Are there any genuine men out there? I’ve had female friends complain that all men are manipulative creatures who always have some type of hidden agenda, and I have found myself constantly coming to the defense of the male species. No longer will I do this. For now, I agree. Never trust a man with a smile and never give his small talk the time of day.
Every time a man has approached me at the gym, I’ve always wanted to believe that he was just friendly and outgoing like myself or really was interested in my opinion. However, as I’m sure many females can attest, if a guy starts talking to you at the SERF, it’s probably not because he wants advice on how to strengthen his external rotators so his disproportionate kyphotic posture—due to excessive bench pressing—doesn’t lead to further shoulder impingement.
“But what could he possibly want from me?” I asked myself as my most recent gym conversation drifted from working out to when I have free time. Past experience has taught me that for some reason I give off gay vibes, but I’ve since learned to take measures to clear up any confusion about my sexuality by judiciously referencing females in my life that may or may not actually exist. “Yeah, these squats are going to make my glutes sooo sore. It’s a good thing I have a small posse of ladies to massage my muscles and spoon feed me protein shakes.”
Now I know men can also be clueless, but I thought this proclamation of unabashed heterosexuality would be enough to deflect any man’s romantic advances. Yet, they continued coming. This time it was in the form of unearned flattery: He told me, “You seem like a personable, ambitious, confident, outgoing, determined individual.”

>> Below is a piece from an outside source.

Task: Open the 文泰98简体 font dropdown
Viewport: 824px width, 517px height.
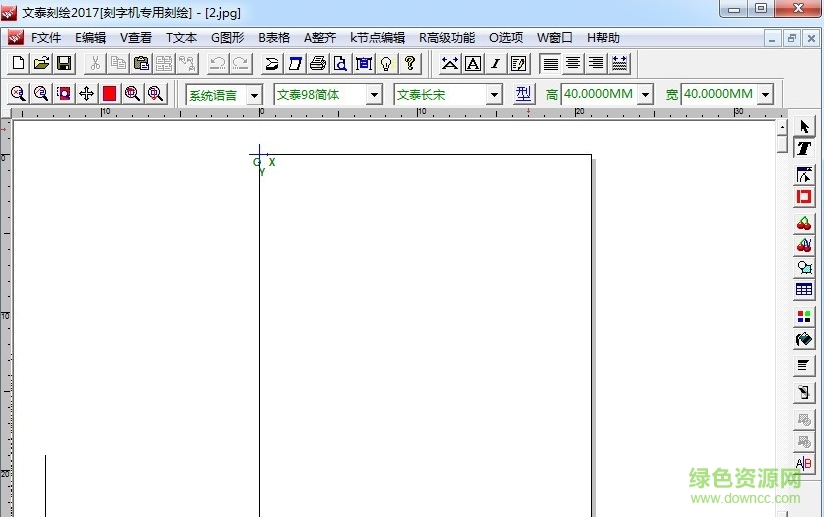Action: pos(374,95)
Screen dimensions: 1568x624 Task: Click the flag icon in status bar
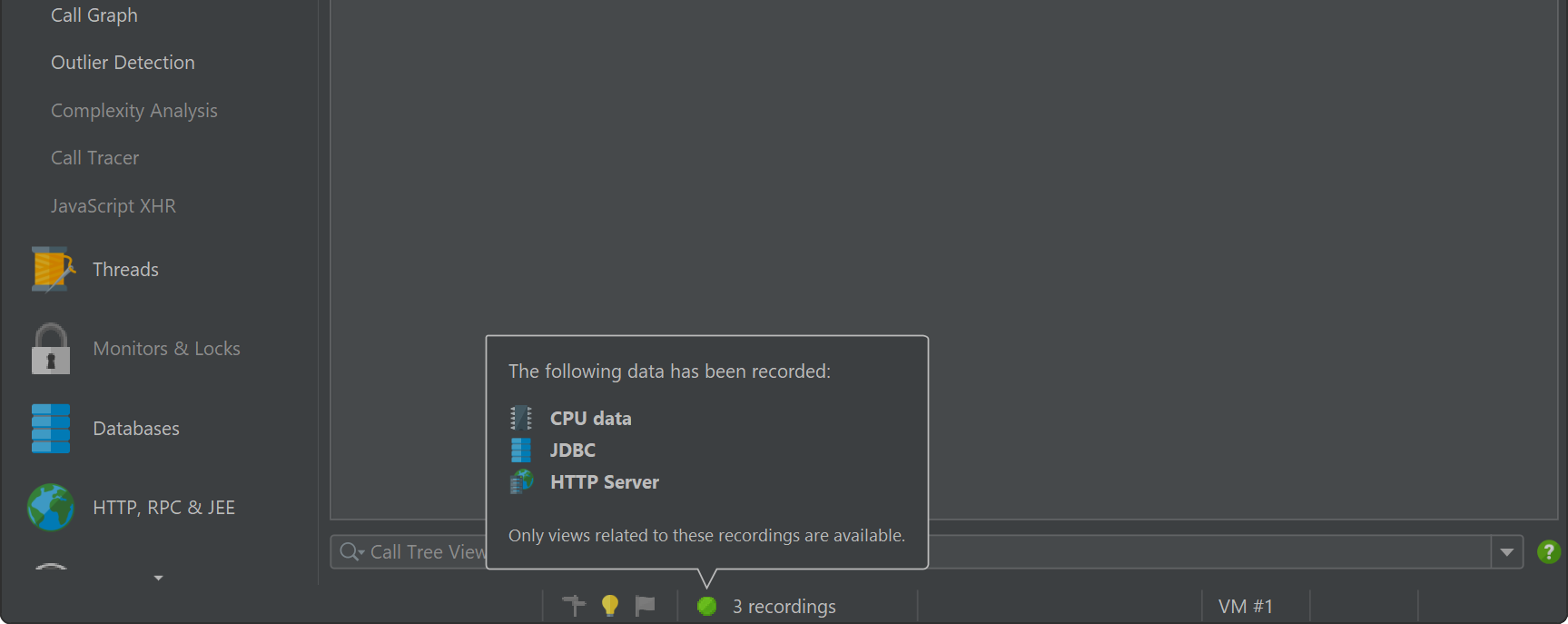(x=645, y=606)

My first thought upon hearing this was what any person would think after hearing a complete stranger describe him with a bunch of vague qualities everyone likes to think they possess: “What an insincere flatterer,” I thought. “I’ll bet he says that to everyone. He doesn’t even know me.”
However, my second thought was, “Well everything he said has been true. Maybe I give off those vibes as well.”
I accepted his compliments, perhaps naively, as being genuine and continued the conversation. I worried that in doing so I would send the wrong signals, but much to my relief his motivations started to reveal themselves as he proceeded to ask me a slew of innocuous-sounding questions psychologists call a yes-set.
He started with something anyone would say yes to: “Do you wish you had more time?” YES. Next: “Do you wish you had more money?” YES. Thankfully, after two questions, I became privy to his seedy games because if I hadn’t, pretty soon I’d be saying yes to, “Would you like to spend your Friday nights going door to door trying to sell diabetic grandmothers sugar-free candy as pawn in our multi-level marketing scheme?”
I then called him out: “So all of this has just been over some stupid business venture?” He vehemently denied it, told me I was unique and proceeded to draw his business model, which, when finished, was a three-sided figure with a wide base and point on top. Geometry has never been my strong suit, but this was either a pyramid or a really bad Christmas tree. Since the triangle didn’t have a funny doll with a halo on top, I was inclined to believe it was a pyramid.
Next time an overly friendly man approaches you at the gym, save yourself the time and anxiety and just say, “I don’t want anything to do with your pyramid scheme, Mr. Ponzi. I hope your company relocates to Egypt and you get marred in a protest.” Maybe he just wants a spot, but it’s not worth the risk. Plus, then you can avoid completely humiliating yourself by thinking his advances are because of your good looks.